Chair hired friends and spouse for paid roles

The ESFA’s investigation report revealed that the trust spent £33,050 over a two-year period on four educational consultants, all of whom were known to and hired by Chohan. Two of them were also trustees.

There was no evidence of a formal procurement process, and three of the consultants had no contract.

In January 2017, the trust recruited a new curruculum design lead on a 12-month contract. The recruitment went ahead at a time when discussions were taking place between the families of that individual and the chair about their proposed marriage.

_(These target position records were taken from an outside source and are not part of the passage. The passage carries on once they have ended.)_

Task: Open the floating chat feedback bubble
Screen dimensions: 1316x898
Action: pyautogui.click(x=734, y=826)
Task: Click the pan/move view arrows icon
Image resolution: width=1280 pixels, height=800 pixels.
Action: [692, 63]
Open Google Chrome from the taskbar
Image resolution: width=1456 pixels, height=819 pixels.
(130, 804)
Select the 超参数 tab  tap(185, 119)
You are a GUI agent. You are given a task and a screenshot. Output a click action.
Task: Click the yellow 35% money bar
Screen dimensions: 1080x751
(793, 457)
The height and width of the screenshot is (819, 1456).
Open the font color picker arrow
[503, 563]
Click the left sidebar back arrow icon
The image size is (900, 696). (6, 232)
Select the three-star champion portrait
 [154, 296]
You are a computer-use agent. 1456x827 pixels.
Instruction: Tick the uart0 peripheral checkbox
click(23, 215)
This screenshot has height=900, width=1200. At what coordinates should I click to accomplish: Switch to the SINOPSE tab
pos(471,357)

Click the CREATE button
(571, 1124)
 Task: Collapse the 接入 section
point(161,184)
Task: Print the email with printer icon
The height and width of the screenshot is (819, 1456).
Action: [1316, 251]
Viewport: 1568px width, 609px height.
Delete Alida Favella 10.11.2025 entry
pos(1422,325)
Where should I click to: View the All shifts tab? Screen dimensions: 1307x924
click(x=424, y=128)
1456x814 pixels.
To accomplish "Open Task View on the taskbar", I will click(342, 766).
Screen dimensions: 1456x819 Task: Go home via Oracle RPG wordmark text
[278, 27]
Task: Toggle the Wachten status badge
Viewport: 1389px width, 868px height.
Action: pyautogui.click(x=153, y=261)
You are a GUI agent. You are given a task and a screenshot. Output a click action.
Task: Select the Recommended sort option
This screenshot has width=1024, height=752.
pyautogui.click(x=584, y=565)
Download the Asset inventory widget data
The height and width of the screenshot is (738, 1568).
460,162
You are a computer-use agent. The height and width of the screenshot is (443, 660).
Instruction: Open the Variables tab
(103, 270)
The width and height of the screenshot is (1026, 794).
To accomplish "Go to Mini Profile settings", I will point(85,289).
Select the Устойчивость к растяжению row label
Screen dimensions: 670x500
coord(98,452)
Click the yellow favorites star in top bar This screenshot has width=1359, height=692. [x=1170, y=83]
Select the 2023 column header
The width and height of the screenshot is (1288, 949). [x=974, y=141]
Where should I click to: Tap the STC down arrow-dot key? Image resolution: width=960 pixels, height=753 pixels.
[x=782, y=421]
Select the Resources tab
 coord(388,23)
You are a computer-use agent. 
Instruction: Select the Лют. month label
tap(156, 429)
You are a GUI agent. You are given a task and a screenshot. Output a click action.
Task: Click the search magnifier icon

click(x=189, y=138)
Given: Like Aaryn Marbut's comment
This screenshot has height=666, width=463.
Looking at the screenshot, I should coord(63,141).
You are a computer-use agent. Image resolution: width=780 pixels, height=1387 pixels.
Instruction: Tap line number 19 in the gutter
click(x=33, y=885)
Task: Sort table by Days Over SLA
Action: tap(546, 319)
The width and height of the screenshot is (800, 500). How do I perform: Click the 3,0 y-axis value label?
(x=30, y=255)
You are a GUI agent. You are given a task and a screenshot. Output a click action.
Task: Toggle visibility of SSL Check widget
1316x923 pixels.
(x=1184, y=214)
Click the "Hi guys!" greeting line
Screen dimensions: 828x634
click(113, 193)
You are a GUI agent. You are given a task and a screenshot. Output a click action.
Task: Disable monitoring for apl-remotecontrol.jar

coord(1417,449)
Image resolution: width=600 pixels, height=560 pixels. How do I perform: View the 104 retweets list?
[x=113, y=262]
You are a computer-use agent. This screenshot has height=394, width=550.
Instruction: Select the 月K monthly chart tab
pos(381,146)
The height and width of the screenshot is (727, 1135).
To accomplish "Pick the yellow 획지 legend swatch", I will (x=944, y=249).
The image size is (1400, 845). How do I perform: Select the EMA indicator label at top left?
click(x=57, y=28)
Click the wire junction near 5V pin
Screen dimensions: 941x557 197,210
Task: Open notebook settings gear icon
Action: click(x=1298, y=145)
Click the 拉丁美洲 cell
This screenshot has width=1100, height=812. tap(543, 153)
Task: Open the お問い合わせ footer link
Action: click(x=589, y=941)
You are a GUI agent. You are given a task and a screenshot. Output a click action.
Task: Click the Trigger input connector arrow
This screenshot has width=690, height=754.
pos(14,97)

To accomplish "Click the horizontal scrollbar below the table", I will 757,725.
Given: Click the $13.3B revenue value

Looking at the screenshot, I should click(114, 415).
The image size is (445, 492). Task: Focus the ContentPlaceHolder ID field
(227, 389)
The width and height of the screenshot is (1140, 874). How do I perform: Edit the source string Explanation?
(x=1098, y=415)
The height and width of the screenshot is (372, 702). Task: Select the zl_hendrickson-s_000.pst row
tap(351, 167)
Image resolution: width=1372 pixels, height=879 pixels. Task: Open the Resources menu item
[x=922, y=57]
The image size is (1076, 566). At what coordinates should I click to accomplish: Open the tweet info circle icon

They married in December 2017.

According to the report, the chair made no formal declaration of his connection to the individual, and the appointment was made without going through a formal competitive recruitment process and the trust was unable to provide any formal signed contract for the position.

According to the trust’s latest accounts, the board of trustees has now appointed an independent accountant to run an internal audit. A new conflict of interest policy has been adopted and a governance review commissioned.

The trust also sought, through the Academy Ambassadors scheme, to recruit two additional trustees with HR and finance expertise. It is not known whether it was successful.

 

Trust insists hotel payment was ‘mistake’

The trust said it paid for Chohan’s stay at the Chicago hotel by mistake, and denied he was involved in the appointment of several of his friends and future spouse to various positions at the school.

In in a letter to parents, the school’s board of trustees said the payment for the chair’s accommodation at an educational event was “paid in error by the school” and that Chohan was “unaware as the hotel had been provided with his payment details upon check-in”.

Trustees also insisted the appointment of new governors and consultants “has always been done with governors involvement and in a transparent way”, and that Chohan “was not involved in the recruitment process relating to the appointment of his spouse to a leadership position”.

“Governors are confident that Mr Chohan has been entirely proper and has always had the best interests of the school and pupils at heart in the execution of his duties, as do all governors,” said the board in its statement.